The American gymnast is just one of many Olympians whose family has faced money troubles.

American gymnastics medalist Danell Leyva's parents lost their home to foreclosure along the road to the Olympics, court records show.

Court records show that the now-defunct Wachovia Bank sold the home to Qualifier Properties LLC for $141,800 in 2010 after a two-year-plus court battle between Wachovia and the gymnast's family — his stepfather and coach Yin Alvarez and his mother Maria Gonzalez. According to the filings, the family owed $326,005 on the home.

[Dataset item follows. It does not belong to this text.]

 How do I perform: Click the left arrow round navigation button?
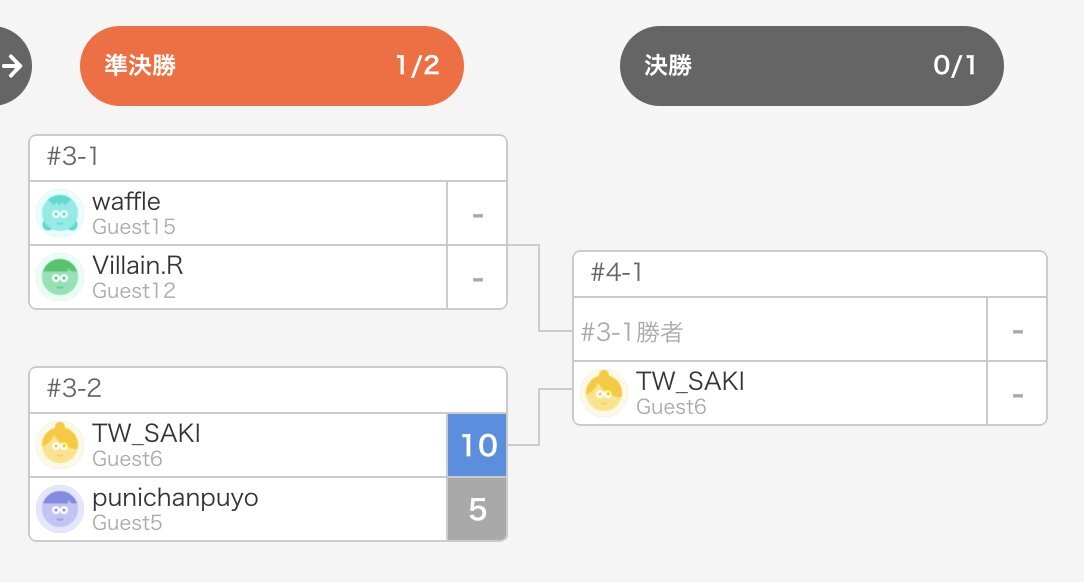[x=12, y=66]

Along with thousands of others in Florida, Alvarez and Gonzalez were not alone in their foreclosure troubles among Olympic families. TMZ.com reported last week that gymnast Gabby Douglas's mother has filed for bankruptcy and Ryan Lochte's mother, Ike, was also fighting her own foreclosure woes. Other Olympians have discussed living near the poverty line during training.

Gymnastics is a particularly expensive sport. According to a recent Forbes analysis, raising an Olympic gymnast can cost at least $15,000 a year in training costs. Alvarez and Gonzalez, both former gymnasts themselves, also operate their own facility, Universal Gymnastics, in Miami.

For Alvarez and Gonzalez, getting to Florida in the first place was its own struggle. Alvarez fled Cuba in 1992 by escaping during a trip to Mexico and swimming to America across the Rio Grande. His wife and stepson followed to the United States shortly after.

In an interview with Inc. Magazine earlier this year, Alvarez spoke about the housing crash.

"I was in a hard situation, like everybody else, three or four years ago when the housing market collapsed," he told the magazine. "We live in Miami where most people’s business is real estate, so we lost about 50 percent of our students. We looked at the students who were really good in gymnastics but whose parents were struggling now, and told them to pay us whatever they could each week: If you can pay 20 bucks, pay me 20 bucks. If you can pay 10 bucks, pay 10 bucks. And when things get better, we’ll go back to normal and you don’t have to pay me what you owe me; we’ll just start over."

According to Realty Trac, a California-based firm that tracks foreclosures, Florida had the second highest rate of foreclosures in the country in 2008 with more than 4 percent of it's homes having received at least one foreclosure notice. In 2010, when Leyva's family's home was sold, Florida hired judges out of retirement to deal with the backlog of more than 500,000 foreclosure cases that had piled up in that state alone since the foreclosure crisis began.

Leyva, who finished competition at the London Olympics on Tuesday, did not return requests through his reps for comment.